## TASK GOAL
In the Paula Booth profile below, rewrite the paragraph that begins "Booth studied for a BA Hons" as a list of her career steps, keeping its main facts.

** PROVIDED TEXT follows **

- Born: Paula Jane Booth
- Known for: Study of Lipids and Membranes
- Awards: Philip Leverhulme Prize
- Scientific career
- Fields: Chemistry and Biochemistry
- Institutions: King's College, London

= Paula Booth =

British chemist

Paula Jane Booth is an English chemist who holds the Daniell Chair of Chemistry at King's College London and is Head of Department. Booth was awarded a Philip Leverhulme Prize in 2003, a Royal Society Wolfson Research Merit Award in 2008 and an ERC Advanced grant in 2012 for her novel work on investigating the mechanisms of biological self-assembly.

== Education and academic career ==
Booth studied for a BA Hons in Chemistry at St John’s College, Oxford. Booth undertook a PhD to study the thermodynamic properties of electron transfer in Photosystem 2 reaction centres, at Imperial College, London, under the supervisor of George Porter and James Barber. Following a short fellowship at the Centre D-Etudes de Saclay outside Paris, Booth set up her own research group at the University of Oxford, whilst holding a Research Fellowship at Corpus Christi College. After this, Booth moved to Imperial College and then the University of Bristol where she was appointed professor in 2005. In 2014 Booth was appointed Daniell Chair and Head of Department at King's College London. She is also on the academic staff at The London Centre for Nanotechnology.

== Research interests ==
At the University of Bristol, Booth investigated the minimal lipid composition which allows insertion of membrane proteins. Booth's current research studies how membrane lipids impact on membrane protein folding and activity. Booth also investigates the design of artificial membrane proteins and lipids to develop synthetic biology systems to apply to useful applications. Techniques from many disciplines are put to use by Booth to measure and alter properties of membrane lipids and proteins.

== Professional associations and awards ==

- In 2003, Booth was awarded a Philip Leverhulme Prize.
- In 2008, Booth received a Royal Society Wolfson Research Merit Award.
- In 2012, Booth was nominated for membership of AcademiaNet by the European Research Council (ERC).
- In 2012, Booth was awarded an ERC Advanced grant to investigate the fundamentals of membrane transporter folding and creation of synthetic modules.

** End of PROVIDED TEXT **
** EXTRACTED DATA follows **

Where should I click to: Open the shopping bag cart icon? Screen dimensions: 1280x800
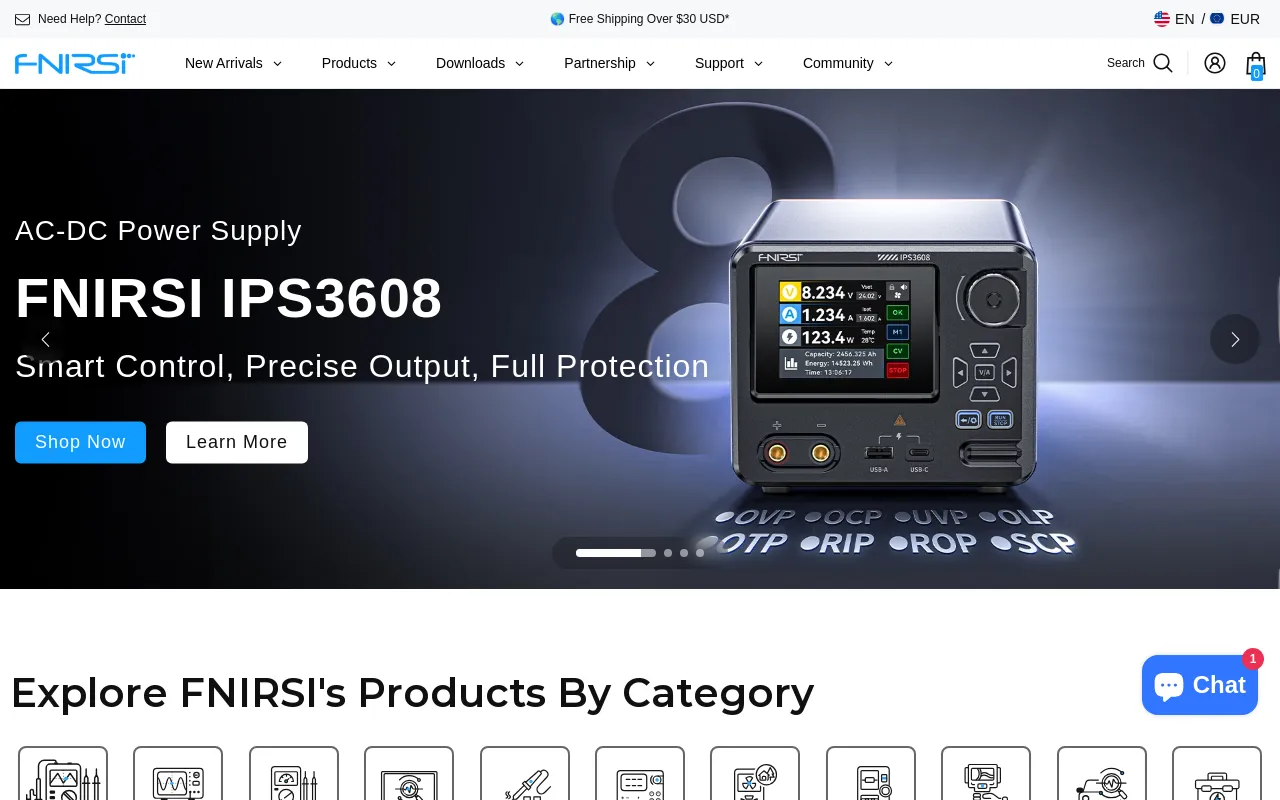coord(1256,65)
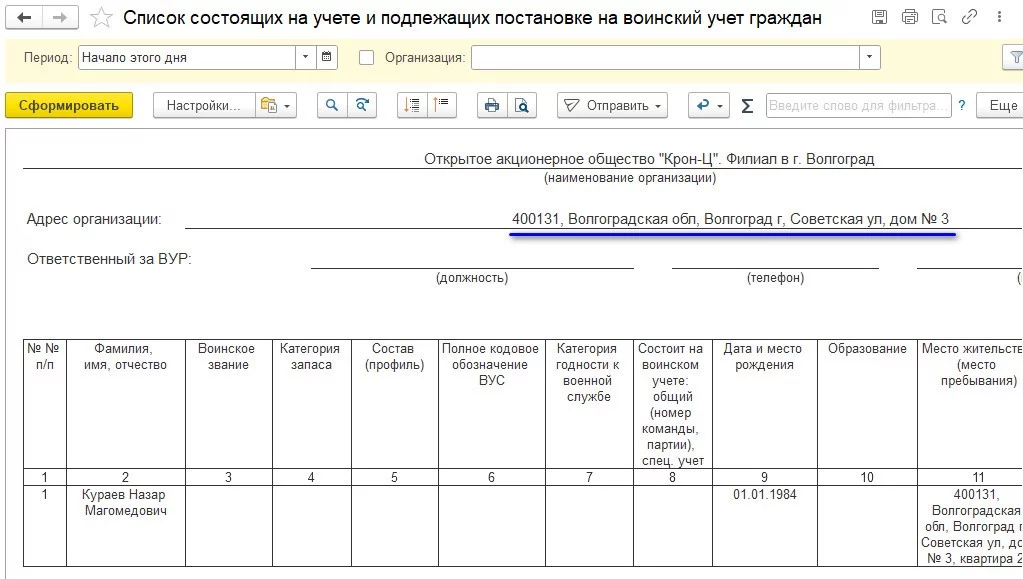1023x579 pixels.
Task: Click the Сформировать button
Action: pos(68,105)
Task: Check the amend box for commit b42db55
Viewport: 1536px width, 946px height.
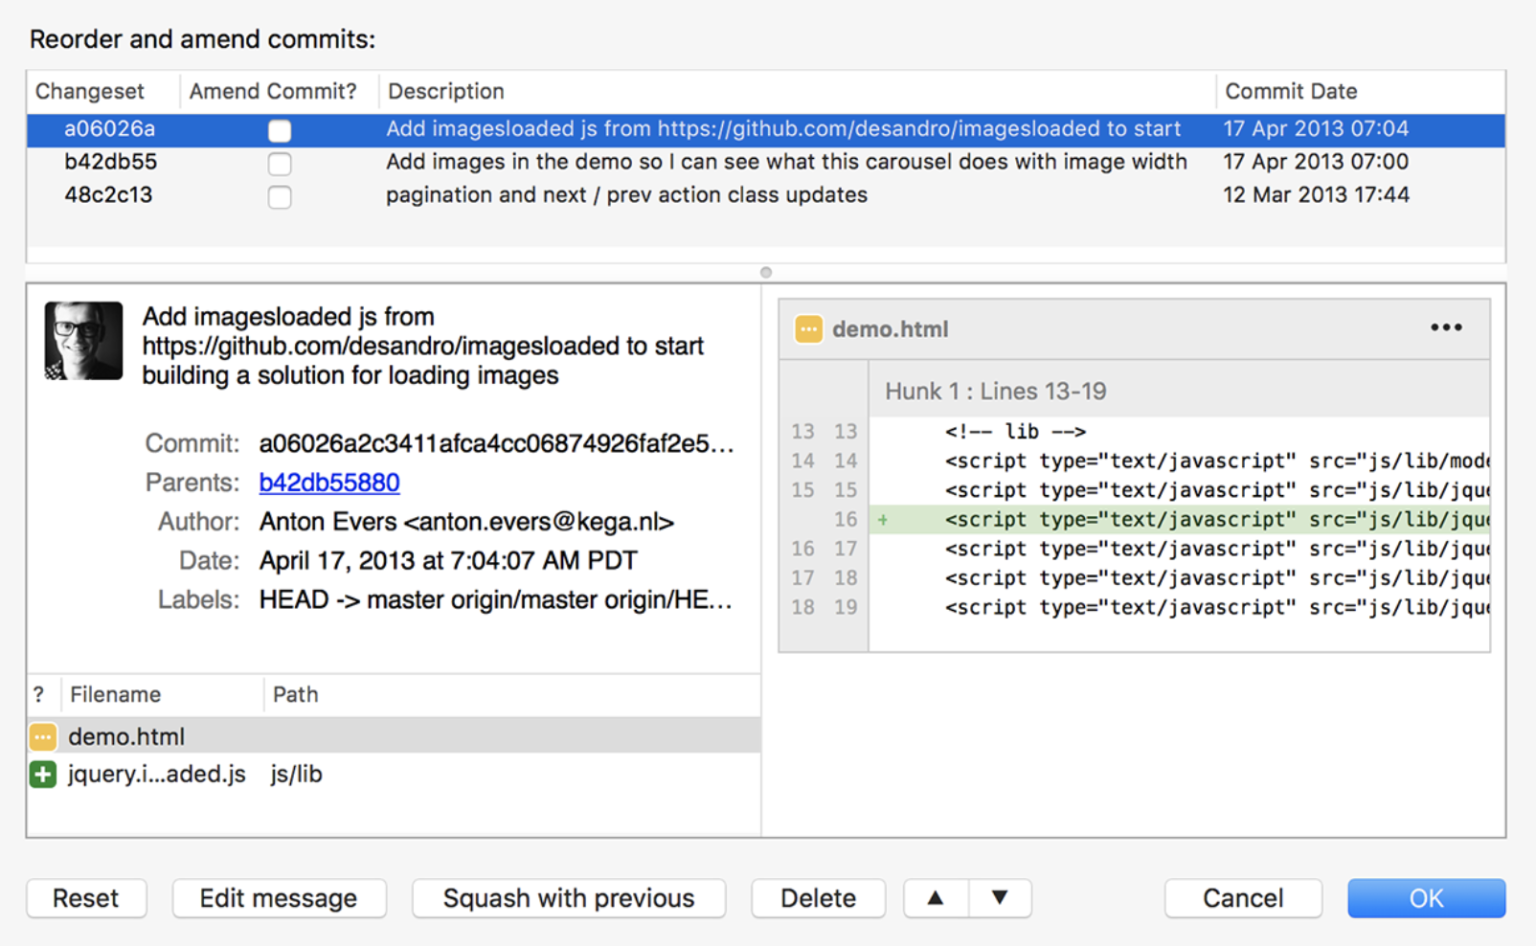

** End of EXTRACTED DATA **

## RESULT
- BA Hons in Chemistry at St John's College, Oxford
- PhD at Imperial College, London, on the thermodynamic properties of electron transfer in Photosystem 2 reaction centres, supervised by George Porter and James Barber
- Short fellowship at the Centre D-Etudes de Saclay outside Paris
- Own research group at the University of Oxford, while holding a Research Fellowship at Corpus Christi College
- Move to Imperial College, then to the University of Bristol, where she was appointed professor in 2005
- Appointment in 2014 as Daniell Chair and Head of Department at King's College London
- Also on the academic staff at The London Centre for Nanotechnology